State Sen. Sally Turner, R-Beason, voted for the Civil Liability for Doxing Act. Turner also co-sponsored the bill that became The Civil Remedies for Nonconsensual Dissemination of Private Sexual Images Act that also takes effect Jan. 1 2024.

The Civil Remedies for Nonconsensual Dissemination of Private Sexual Images Act holds perpetrators civilly liable for disseminating “deep fakes,” or intentionally altered images in which private sexual photos and videos are disseminated without the victim’s permission.

Turner said she has had at least three separate incidents in her district in the last year where “deep fakes” were shared without the victim’s consent.

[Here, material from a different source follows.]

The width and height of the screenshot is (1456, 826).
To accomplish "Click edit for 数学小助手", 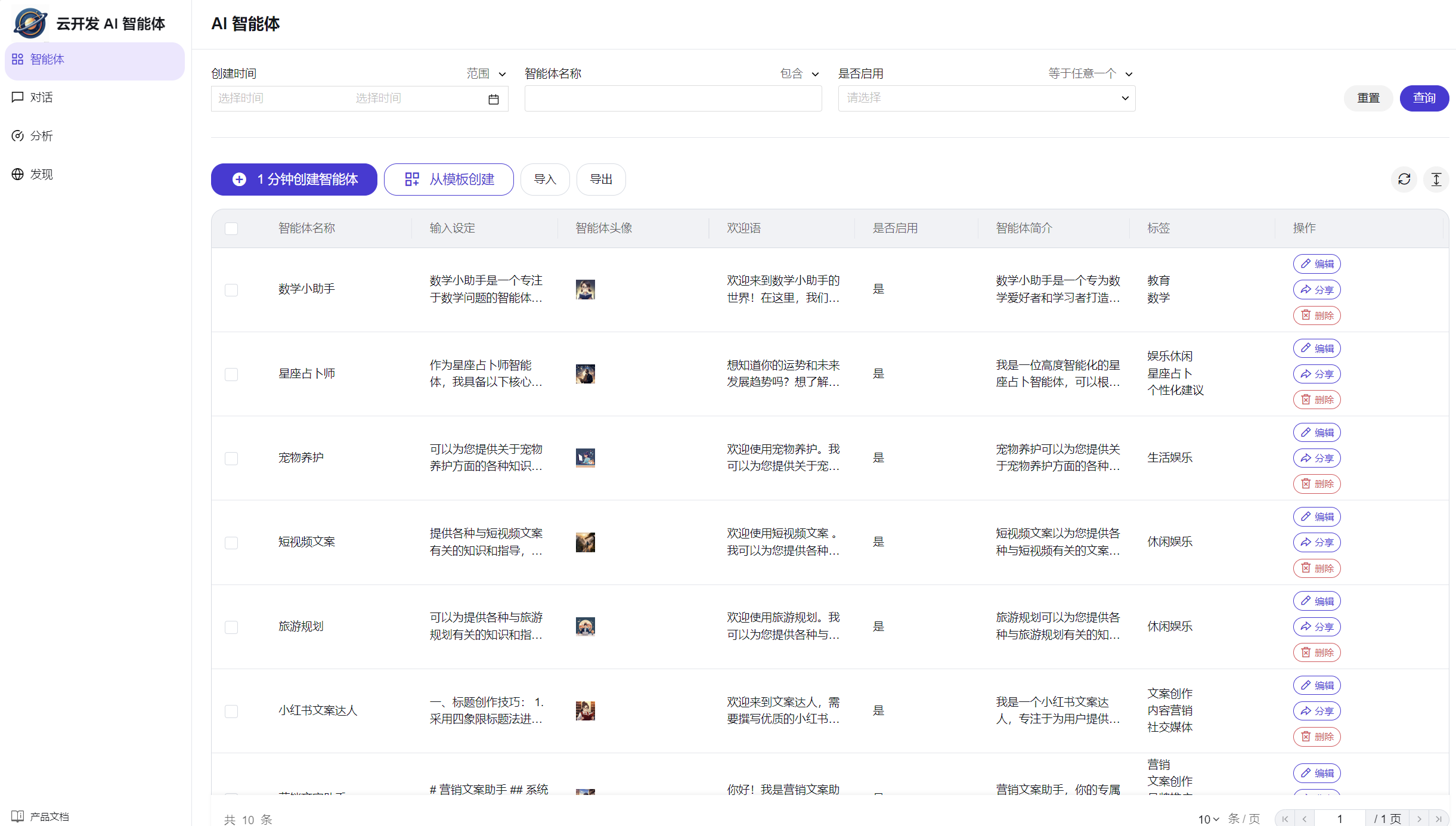I will (1316, 264).
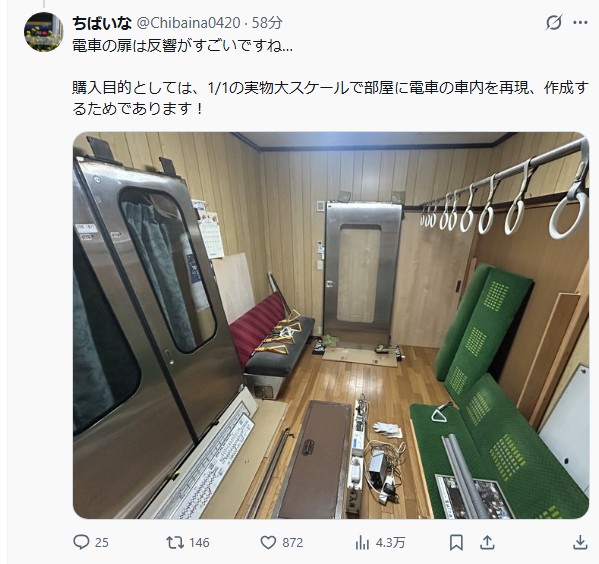Open the @Chibaina0420 handle link

click(188, 23)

“The latest incident … a young girl’s face on a naked body and it was getting passed around by the internet and/or by phone,” said Turner. “It was not her body, so they changed that and added her face to the body. Can you imagine how that affects a young girl?”

Turner said there was a law before the Civil Remedies for Nonconsensual Dissemination of Private Sexual Images Act that holds perpetrators criminally liable. This new law adds on to that by holding perpetrators civilly liable as well.

“Not all of the deep fake incidents get back to our office, but they do go to our state’s attorneys and it’s up to them to decide what is chargeable and what’s not,” said Turner.

Turner said civil liberties advocates and media groups were worried about both telecommunications bills being overly broad.

“When it comes to the court, the courts will make the decision how doxxing or disseminating that private information affected that individual,” said Turner. “They can interpret that when it gets to the courts. I hope that this discourages the individuals that want to hurt people.”